In a recent mailing list post, Rui Ramos describes a commonly encountered resource allocation problem:
… I’m making some tests and if i have queue that’s full and have this list of jobs waiting
jobA 4 slots
jobB 1 slot
jobB.1 1 slot
jobB.2 1 slot
…
Let’s say that the jobs of type B are very quick and a user submits 2000 of them. On the other hand, we have a job that requires 4 slots. But each time we have a free slot it starts a job of type B. following this the jobA only executes when all jobB are finished. Unless the GridEngine can make some kind of slot reservation for jobs with higher priority ? Is this native in the N1GE scheduler, do we need to set it up ?
For people with clusters that run a mix of serial and parallel job, this can be a common problem. The serial jobs zip in and out of the execution slots fast enough that there are never enough free slots at any given scheduling interval to satisfy the demands of pending parallel jobs that need multiple slots in order to execute.
The end result is that the larger parallel jobs languish or “starve” in the pending list for very long periods of time.
The mailing list thread contains some useful replies:
Reuti provides a solution:
what you need is “resource reservation”. Just turn on the reservation in the scheduler “qconf -msconf” by setting “max_reservation 20” or an appropriate value and submit the parallel job with “-R y”.
… and Andreas provides a link to the resource reservation specification document that provides more information about Rui’s problem under the heading of “large parallel job starvation problem”:
... Resource reservation can be used to guarantee resources are dedicated
to jobs in jobs priority order.
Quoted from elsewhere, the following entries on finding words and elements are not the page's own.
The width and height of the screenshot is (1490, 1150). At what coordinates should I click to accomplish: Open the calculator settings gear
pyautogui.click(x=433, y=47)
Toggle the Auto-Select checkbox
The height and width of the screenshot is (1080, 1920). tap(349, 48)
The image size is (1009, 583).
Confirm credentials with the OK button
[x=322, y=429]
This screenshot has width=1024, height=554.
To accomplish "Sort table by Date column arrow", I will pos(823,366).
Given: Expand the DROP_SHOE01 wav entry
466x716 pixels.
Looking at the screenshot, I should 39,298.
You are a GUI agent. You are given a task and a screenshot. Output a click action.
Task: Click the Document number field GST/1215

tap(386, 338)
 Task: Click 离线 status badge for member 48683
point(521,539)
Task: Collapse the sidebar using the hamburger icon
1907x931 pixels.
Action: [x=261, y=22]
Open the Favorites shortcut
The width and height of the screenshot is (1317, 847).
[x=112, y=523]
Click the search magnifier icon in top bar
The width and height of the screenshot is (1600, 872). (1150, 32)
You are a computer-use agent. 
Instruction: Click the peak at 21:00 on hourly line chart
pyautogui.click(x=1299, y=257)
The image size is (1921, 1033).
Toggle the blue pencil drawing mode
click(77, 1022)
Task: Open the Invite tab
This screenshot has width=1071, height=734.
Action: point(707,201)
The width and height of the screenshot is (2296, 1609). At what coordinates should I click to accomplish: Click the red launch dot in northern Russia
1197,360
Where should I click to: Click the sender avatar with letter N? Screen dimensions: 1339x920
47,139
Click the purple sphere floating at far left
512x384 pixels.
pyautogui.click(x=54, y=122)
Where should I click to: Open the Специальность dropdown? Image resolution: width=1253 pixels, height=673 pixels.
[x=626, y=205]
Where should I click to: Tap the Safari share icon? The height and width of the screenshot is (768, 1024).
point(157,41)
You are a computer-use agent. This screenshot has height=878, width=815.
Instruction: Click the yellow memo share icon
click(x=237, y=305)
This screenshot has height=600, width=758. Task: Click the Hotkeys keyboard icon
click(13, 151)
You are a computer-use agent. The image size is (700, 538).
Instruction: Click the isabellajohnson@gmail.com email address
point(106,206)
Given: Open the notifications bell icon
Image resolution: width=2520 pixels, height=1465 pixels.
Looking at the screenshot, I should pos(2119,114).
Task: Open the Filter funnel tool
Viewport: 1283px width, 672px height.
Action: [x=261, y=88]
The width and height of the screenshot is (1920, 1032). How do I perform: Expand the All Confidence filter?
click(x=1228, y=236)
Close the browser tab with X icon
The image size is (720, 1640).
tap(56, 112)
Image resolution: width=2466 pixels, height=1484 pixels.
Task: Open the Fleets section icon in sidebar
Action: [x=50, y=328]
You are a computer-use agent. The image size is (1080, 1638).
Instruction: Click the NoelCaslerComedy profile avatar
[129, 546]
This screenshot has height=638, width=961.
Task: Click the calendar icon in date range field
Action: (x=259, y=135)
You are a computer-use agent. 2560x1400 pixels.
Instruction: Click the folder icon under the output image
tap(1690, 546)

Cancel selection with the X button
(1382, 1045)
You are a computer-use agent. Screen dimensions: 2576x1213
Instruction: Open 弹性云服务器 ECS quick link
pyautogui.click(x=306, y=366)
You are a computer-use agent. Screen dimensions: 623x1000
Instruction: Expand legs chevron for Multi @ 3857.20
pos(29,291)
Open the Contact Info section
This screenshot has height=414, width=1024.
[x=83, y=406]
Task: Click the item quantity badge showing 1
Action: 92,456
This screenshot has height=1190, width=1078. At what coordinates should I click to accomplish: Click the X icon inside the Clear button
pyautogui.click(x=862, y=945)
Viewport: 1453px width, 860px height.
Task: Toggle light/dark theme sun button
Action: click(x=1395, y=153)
A good example which helps to comprehend
the problem solved with resource reservaiton/backfilling is the so-called
"large parallel job starvation problem". In this scenario there is one
high priority pending job (possibly parallel) A that requires a larger quota
of a particular resource and a stream of smaller and lower priority jobs B(i)
requiring a smaller quota of the same resource.
Without resource reservation an assignment for A can not be guaranteed
assumed the stream of B(i) jobs does not stop - even if job A actually
has higher priority than the B(i) jobs:
A
|
+---+----+--------+--------+--------+--------+--------+ +----------+
| B(0) | B(2) | B(4) | B(6) | B(8) | B(10) | | |
+---+----+---+----+---+----+---+----+---+----+---+----+---+ A |
| B(1) | B(3) | B(5) | B(7) | B(9) | B(11) | |
+--------+--------+--------+--------+--------+--------+----------+-->
With resource reservation job A gets a reservation that blocks lower
priority B(i) jobs and thus guarantees resources will be available for
A as soon as possible:
A
|
+---+----+----------+--------+
| B(0) | | B(2) | ...
+---+----+ A +--------+--------+
| | | B(1) | B(3) | ...
+----+----------+--------+--------+------------------------------->